Biosocial Interactions

Not only are multiple distinct factors implicated in the genesis of a disorder, the profile of factors often conspires to lead to psychopathologic outcomes. Empirically, this profile is the statistical interaction between factors (in contrast with the main effects of factors). Thus a causal factor might operate only when it occurs in concert with another factor. For example, the experience of parental rejection early in life is a contributing factor in the development of conduct disorder but only among that subgroup of children who also display a biologically based problem such as health difficulties at the time of birth. Likewise, health problems at birth do not inevitably lead to conduct disorder; the interaction of a biologically based predisposition with a psychosocial stressor is often required for a psychopathologic outcome.

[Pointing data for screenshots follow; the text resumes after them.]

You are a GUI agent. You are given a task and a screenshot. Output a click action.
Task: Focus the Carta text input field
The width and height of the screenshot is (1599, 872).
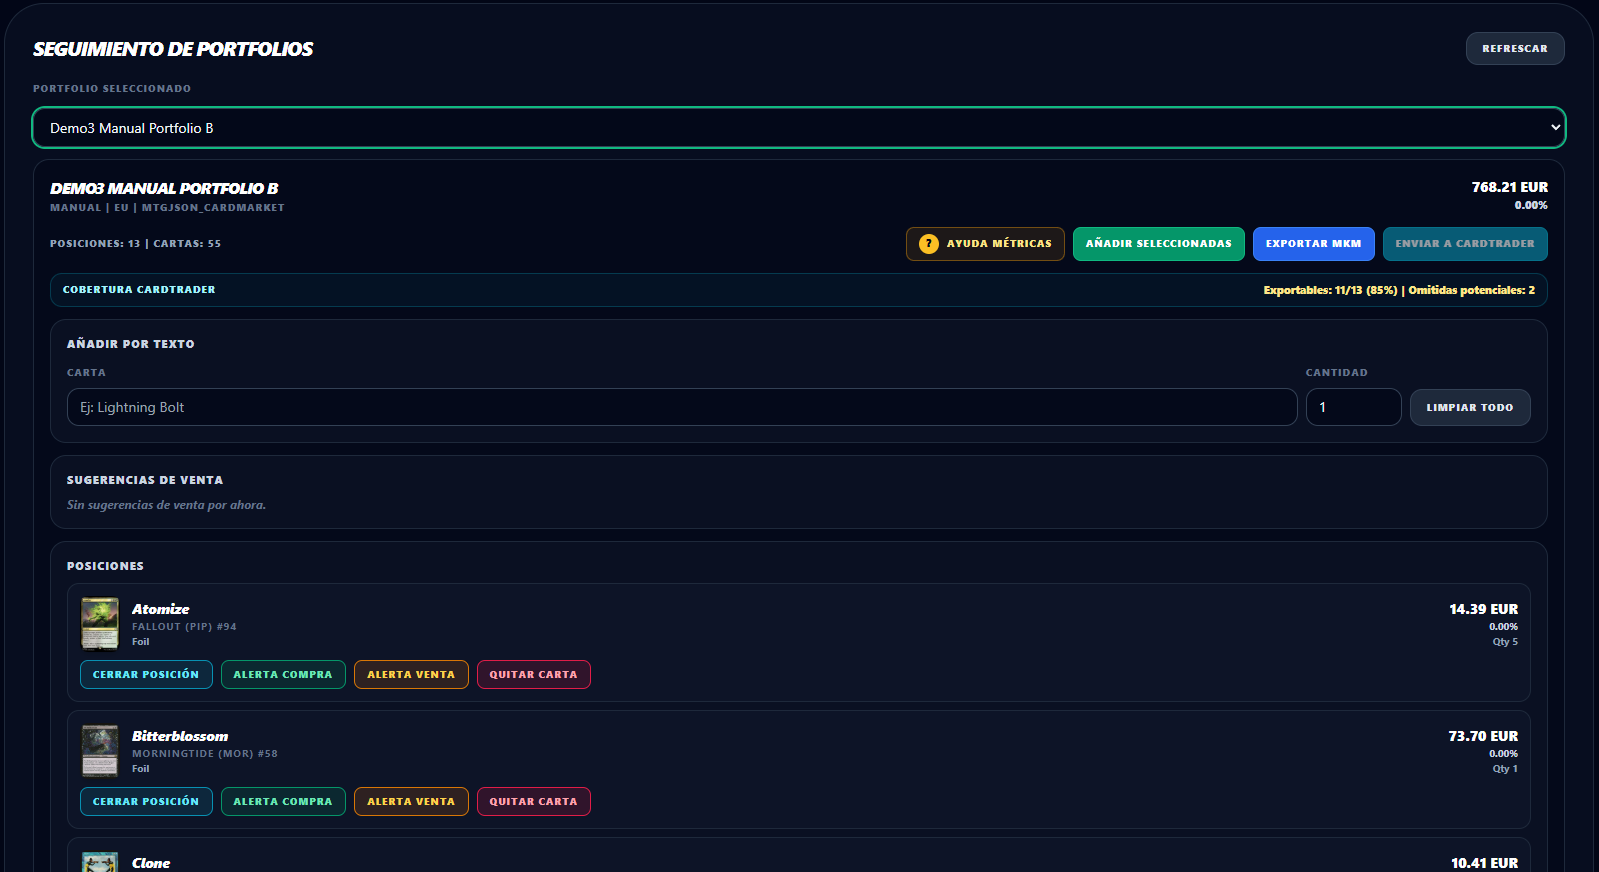tap(681, 408)
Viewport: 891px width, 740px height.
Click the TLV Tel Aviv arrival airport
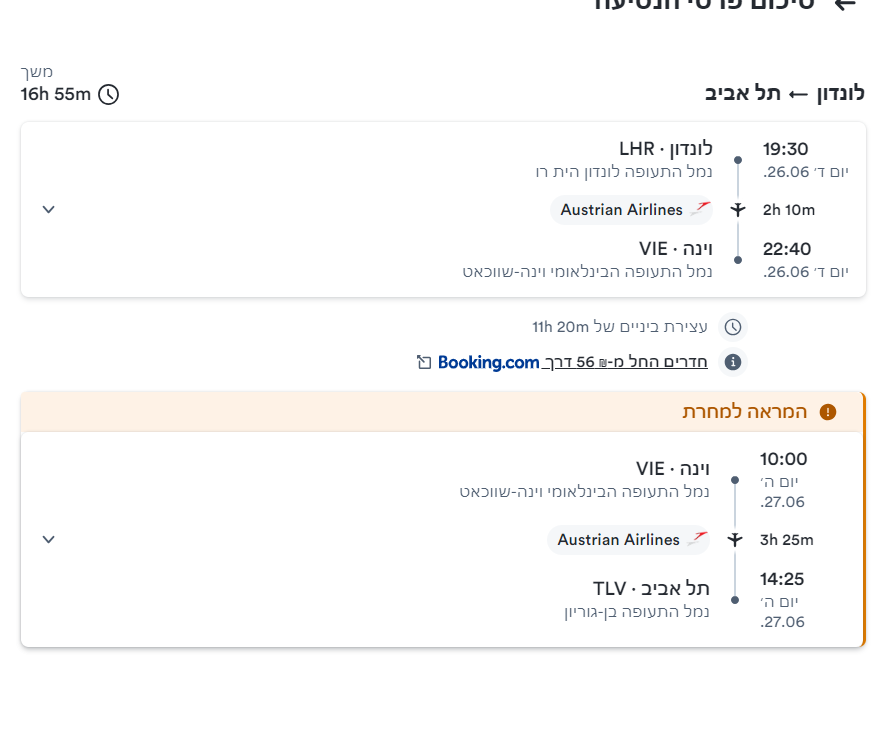(x=651, y=588)
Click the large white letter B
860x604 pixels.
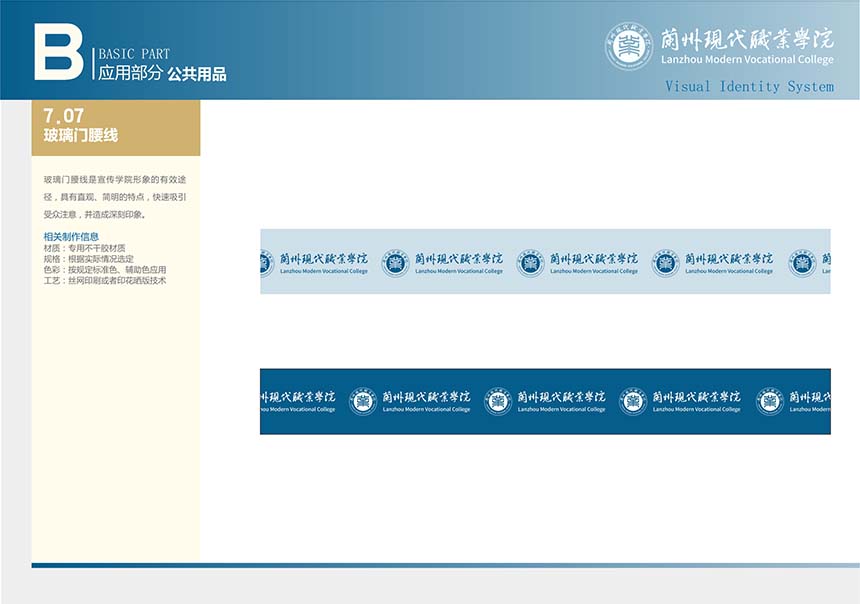click(58, 50)
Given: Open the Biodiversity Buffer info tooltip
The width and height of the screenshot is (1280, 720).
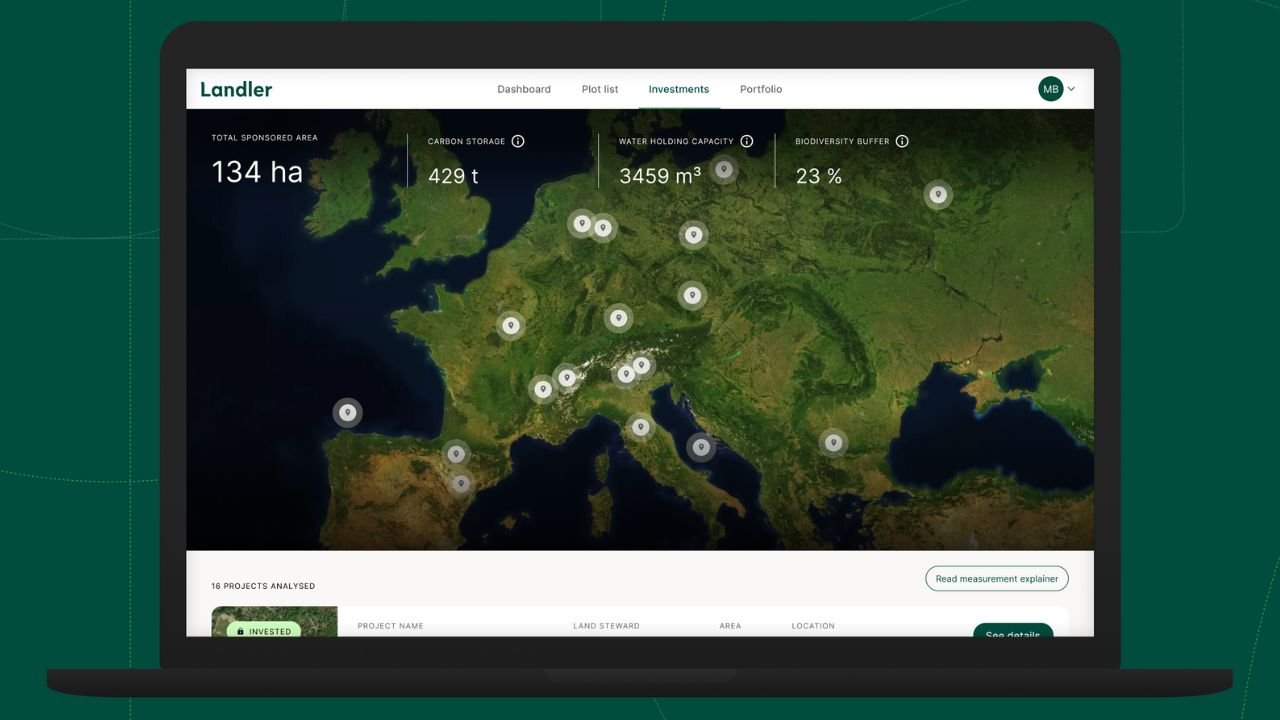Looking at the screenshot, I should click(x=902, y=141).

Another example is the known effect of chronic social rejection by peers in early elementary school on the development of aggressive conduct problems. This social stressor leads to conduct problems only among that subgroup of children predisposed toward externalizing disorders prior to experiencing social rejection. Among the subgroup not predisposed, social rejection does not result in conduct problems. Of course, the experience of social rejection might well incite another disorder (such as a mood disorder), again, if a predisposition to such a disorder exists.

The importance of biosocial interactions suggests the importance of examining multiple diverse factors simultaneously, both in empirical research and clinical practice.